Introduction to MPI Tutorial.

This is a basic introduction to the MPI (Message Passing Interface) framework. It was designed for work on the SCC cluster.

Getting Started

  1. Login in to the tutorial room desktop. You can use your own laptop so long as you are familiar with logging into the cluster.
  2. Use MobaXterm to login to the cluster. If you need a login account, see the board for instructions.
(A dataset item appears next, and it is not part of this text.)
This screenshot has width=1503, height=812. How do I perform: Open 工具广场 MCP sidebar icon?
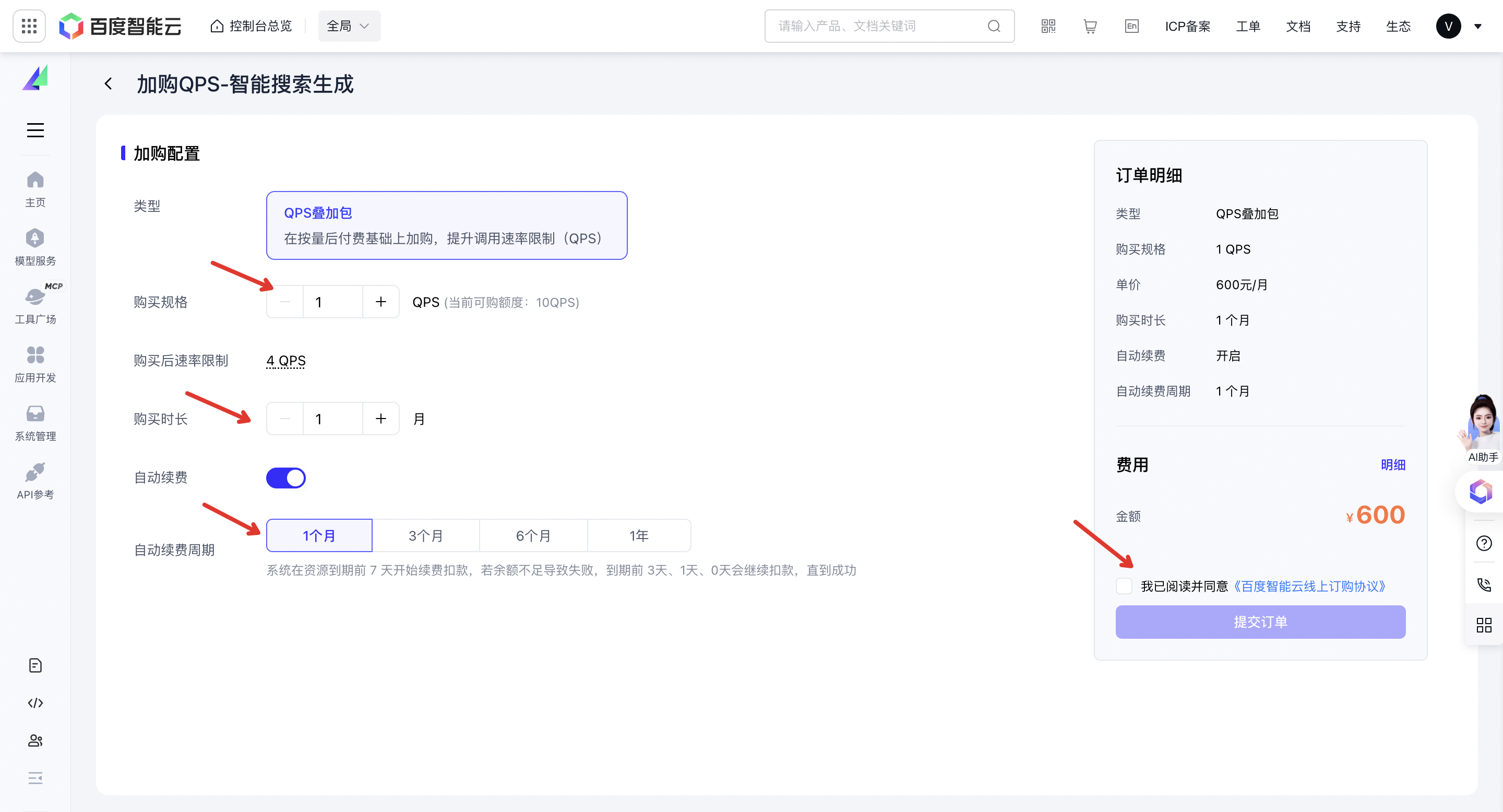(35, 306)
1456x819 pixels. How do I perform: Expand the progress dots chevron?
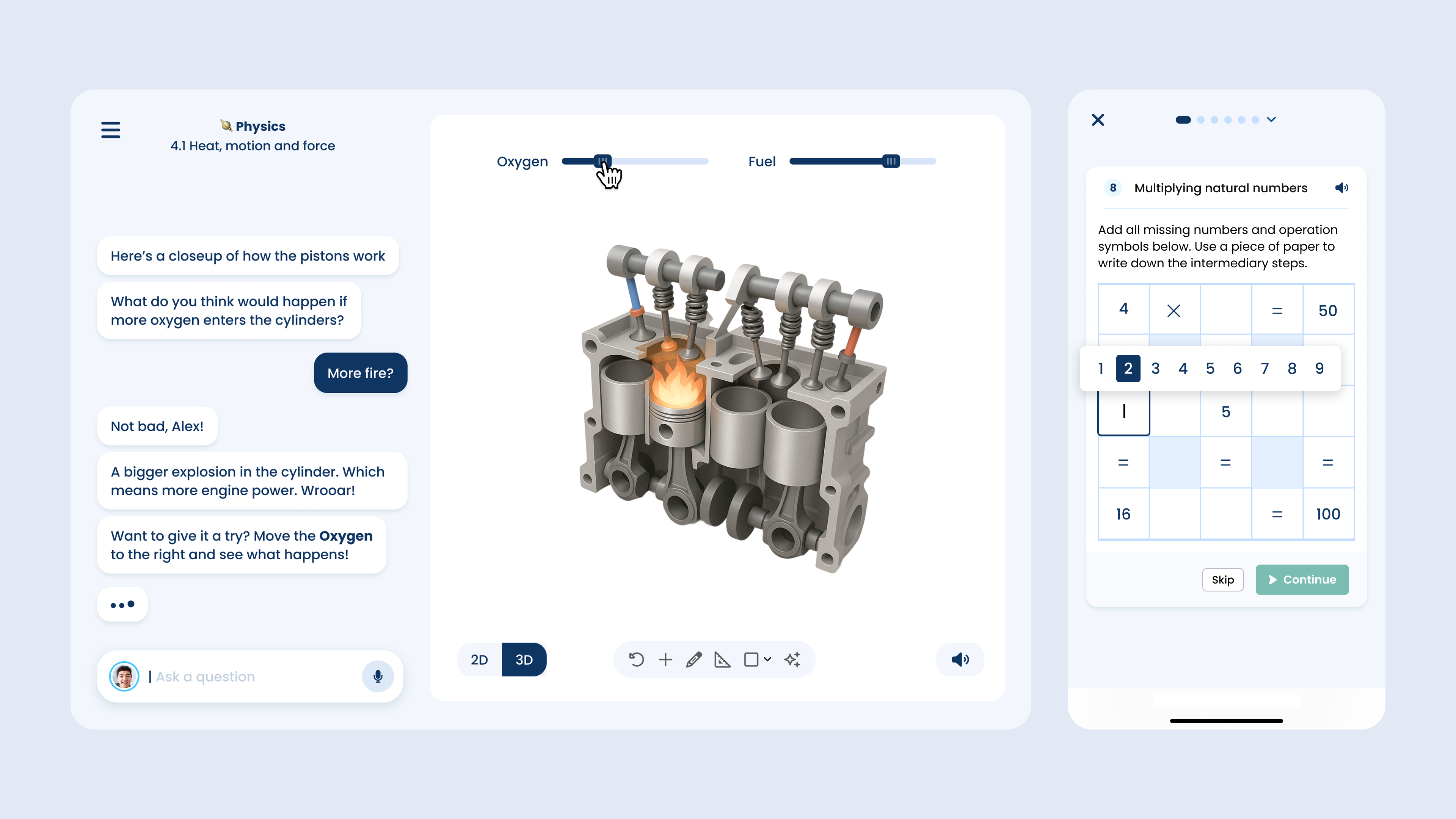[x=1271, y=119]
Here's an example:
    % ssh -X tuta1@scc1.bu.edu
    tuta1@scc1.bu.edu's password:
    Last login: Tue Sep  8 13:22:52 2015 from library-dhcp-134-77.bumc.bu.edu
    ********************************************************************************
              This machine is governed by the University policy on ethics.
                http://www.bu.edu/tech/about/policies/computing-ethics/
    
                       This machine is owned and administered by
                                   Boston University.
    
     See the Research Computing web site for more information about our facilities.
                        http://www.bu.edu/tech/about/research/
    
                        For Cluster specific documentation see:
                http://www.bu.edu/tech/about/research/computation/scc/
    
            Please send questions and report problems to "help@scc.bu.edu".
    
    ********************************************************************************
    
  3. Choose a location where you'd like to do your work. If you're using a tutorial account, the home directory is fine.
  4. Clone the tutorial content:
    % git clone /project/scv/examples/mpi/tutorials/introduction/
    Initialized empty Git repository in /usr4/tutorial/tuta1/introduction/.git/
  5. Decide which language you will use for the examples (F77, C, C++ and Python).
  6. Navigate to the code examples (modify for your choice):
    % cd introduction/intro/basic/
    % ls
    C  C++  F77  python
    % cd C++

Presentation (Single Page)

Follow this link to view the tutorial content as a single page.

Presentation (Slide Show)

Follow this link to view the tutorial content as a sideshow.

Building Content from source

The slides were generated using ipython notebook. To access all the required tools, use conda to build an environement defined in the conda_requirements.txt file. The Makefile found in this directory has the instructions required to build the html content from the ipython notebook.